§ EXERCISE TASK
Copy the lines from the one with "Select the green" through the end of the records word for word.

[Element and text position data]
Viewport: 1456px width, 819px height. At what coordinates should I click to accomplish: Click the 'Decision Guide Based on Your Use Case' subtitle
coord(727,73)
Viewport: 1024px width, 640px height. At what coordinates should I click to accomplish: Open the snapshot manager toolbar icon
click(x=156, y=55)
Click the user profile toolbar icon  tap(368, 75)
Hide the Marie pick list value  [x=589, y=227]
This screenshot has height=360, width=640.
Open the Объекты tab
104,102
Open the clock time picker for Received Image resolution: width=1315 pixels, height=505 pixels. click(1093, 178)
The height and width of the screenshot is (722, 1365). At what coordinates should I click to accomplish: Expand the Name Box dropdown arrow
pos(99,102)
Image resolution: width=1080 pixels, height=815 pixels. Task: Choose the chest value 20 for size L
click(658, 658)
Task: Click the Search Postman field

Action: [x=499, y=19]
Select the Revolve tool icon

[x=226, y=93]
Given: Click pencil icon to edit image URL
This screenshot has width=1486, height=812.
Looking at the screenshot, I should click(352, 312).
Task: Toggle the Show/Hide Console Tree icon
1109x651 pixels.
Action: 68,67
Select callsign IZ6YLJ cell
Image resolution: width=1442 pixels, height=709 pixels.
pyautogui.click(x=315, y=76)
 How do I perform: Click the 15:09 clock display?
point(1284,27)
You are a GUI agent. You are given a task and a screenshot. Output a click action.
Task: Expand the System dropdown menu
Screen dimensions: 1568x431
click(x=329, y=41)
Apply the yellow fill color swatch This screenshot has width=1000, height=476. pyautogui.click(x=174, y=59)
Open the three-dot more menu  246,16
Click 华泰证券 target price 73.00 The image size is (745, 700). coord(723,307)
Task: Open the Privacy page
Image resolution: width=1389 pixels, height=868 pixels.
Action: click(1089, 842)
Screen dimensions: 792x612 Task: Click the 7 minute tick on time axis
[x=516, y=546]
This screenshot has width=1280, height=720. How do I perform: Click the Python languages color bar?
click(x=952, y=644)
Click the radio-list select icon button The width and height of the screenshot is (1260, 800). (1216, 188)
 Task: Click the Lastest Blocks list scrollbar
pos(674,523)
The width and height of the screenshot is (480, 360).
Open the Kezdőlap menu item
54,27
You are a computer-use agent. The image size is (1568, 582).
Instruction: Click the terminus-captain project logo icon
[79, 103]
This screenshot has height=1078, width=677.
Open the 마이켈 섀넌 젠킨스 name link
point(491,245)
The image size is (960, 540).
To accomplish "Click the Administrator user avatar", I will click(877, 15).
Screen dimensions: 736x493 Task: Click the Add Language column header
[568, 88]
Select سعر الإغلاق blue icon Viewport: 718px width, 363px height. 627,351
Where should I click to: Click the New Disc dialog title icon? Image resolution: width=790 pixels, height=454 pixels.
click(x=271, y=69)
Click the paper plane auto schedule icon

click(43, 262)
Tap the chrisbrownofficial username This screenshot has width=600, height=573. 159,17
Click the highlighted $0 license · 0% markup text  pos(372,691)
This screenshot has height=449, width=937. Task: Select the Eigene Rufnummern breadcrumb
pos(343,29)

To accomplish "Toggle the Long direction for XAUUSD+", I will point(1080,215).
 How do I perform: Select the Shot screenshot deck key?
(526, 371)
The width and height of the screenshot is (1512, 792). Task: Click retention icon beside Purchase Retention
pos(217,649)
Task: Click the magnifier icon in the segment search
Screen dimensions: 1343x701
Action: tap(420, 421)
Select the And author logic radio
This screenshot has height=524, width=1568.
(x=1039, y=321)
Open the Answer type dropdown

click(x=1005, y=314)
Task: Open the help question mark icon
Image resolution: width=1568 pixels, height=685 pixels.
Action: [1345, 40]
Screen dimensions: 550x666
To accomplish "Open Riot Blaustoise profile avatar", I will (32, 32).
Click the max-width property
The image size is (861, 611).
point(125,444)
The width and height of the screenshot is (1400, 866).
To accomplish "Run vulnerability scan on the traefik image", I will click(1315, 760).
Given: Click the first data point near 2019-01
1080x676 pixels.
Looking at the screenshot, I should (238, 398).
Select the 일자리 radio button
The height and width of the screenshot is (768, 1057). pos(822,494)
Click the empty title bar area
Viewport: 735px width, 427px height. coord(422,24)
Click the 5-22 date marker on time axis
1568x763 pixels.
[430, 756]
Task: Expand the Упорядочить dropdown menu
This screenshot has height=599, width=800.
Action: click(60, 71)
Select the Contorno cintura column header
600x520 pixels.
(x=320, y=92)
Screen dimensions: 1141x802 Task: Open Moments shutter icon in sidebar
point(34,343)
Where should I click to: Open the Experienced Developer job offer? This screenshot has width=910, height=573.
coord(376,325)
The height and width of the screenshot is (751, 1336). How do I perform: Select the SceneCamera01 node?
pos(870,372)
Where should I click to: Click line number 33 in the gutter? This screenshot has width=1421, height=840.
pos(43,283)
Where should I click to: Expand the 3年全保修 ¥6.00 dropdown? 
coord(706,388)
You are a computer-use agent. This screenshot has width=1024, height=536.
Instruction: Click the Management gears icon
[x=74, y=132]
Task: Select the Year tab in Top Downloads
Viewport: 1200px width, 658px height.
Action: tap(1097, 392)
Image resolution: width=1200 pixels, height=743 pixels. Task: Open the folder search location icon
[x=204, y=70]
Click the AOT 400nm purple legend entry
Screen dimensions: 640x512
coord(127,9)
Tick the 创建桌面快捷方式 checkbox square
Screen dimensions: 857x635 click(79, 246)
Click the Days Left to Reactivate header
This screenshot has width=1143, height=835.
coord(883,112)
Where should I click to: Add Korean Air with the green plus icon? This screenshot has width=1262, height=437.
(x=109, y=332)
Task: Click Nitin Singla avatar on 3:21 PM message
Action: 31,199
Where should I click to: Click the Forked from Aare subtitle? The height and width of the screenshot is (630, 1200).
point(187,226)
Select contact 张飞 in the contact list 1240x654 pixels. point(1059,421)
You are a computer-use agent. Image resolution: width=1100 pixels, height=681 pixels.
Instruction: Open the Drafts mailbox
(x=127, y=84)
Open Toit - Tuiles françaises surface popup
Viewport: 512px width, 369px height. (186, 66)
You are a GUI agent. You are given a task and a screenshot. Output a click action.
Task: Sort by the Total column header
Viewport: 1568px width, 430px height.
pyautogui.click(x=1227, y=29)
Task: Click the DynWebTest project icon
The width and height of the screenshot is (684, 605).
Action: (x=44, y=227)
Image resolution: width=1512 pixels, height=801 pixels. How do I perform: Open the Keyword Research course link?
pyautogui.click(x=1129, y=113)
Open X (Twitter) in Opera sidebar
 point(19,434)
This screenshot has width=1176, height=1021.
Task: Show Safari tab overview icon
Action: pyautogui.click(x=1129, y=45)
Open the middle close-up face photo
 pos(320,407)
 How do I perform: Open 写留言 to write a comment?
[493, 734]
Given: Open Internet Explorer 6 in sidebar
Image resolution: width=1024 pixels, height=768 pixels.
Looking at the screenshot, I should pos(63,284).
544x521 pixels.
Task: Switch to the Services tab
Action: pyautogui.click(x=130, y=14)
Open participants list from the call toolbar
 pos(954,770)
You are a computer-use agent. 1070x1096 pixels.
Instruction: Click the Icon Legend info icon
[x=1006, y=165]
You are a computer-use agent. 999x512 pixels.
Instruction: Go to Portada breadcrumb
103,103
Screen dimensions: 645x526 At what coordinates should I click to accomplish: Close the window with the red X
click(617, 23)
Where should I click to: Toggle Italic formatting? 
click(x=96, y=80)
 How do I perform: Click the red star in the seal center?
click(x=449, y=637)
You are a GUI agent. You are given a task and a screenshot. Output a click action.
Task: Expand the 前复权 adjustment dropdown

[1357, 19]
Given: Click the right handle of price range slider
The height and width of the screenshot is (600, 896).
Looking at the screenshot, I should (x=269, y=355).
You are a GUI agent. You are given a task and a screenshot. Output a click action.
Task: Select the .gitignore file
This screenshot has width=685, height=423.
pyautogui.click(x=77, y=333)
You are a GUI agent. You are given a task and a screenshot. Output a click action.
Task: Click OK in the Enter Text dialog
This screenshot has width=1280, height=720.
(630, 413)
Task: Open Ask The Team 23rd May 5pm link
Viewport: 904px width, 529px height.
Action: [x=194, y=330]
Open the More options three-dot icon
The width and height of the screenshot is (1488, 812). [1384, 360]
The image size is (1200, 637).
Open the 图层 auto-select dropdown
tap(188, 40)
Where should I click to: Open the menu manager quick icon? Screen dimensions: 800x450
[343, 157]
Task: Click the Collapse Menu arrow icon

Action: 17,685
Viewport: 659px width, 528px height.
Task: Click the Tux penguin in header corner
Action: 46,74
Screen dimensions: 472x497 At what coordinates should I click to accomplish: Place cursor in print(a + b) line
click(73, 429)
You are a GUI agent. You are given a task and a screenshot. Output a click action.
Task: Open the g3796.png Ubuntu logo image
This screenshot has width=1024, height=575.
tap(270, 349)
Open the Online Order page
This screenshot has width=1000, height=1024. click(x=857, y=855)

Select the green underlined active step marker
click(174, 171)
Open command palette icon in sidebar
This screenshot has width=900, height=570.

§ REPLY
Select the green underlined active step marker
click(174, 171)
Open command palette icon in sidebar
This screenshot has width=900, height=570.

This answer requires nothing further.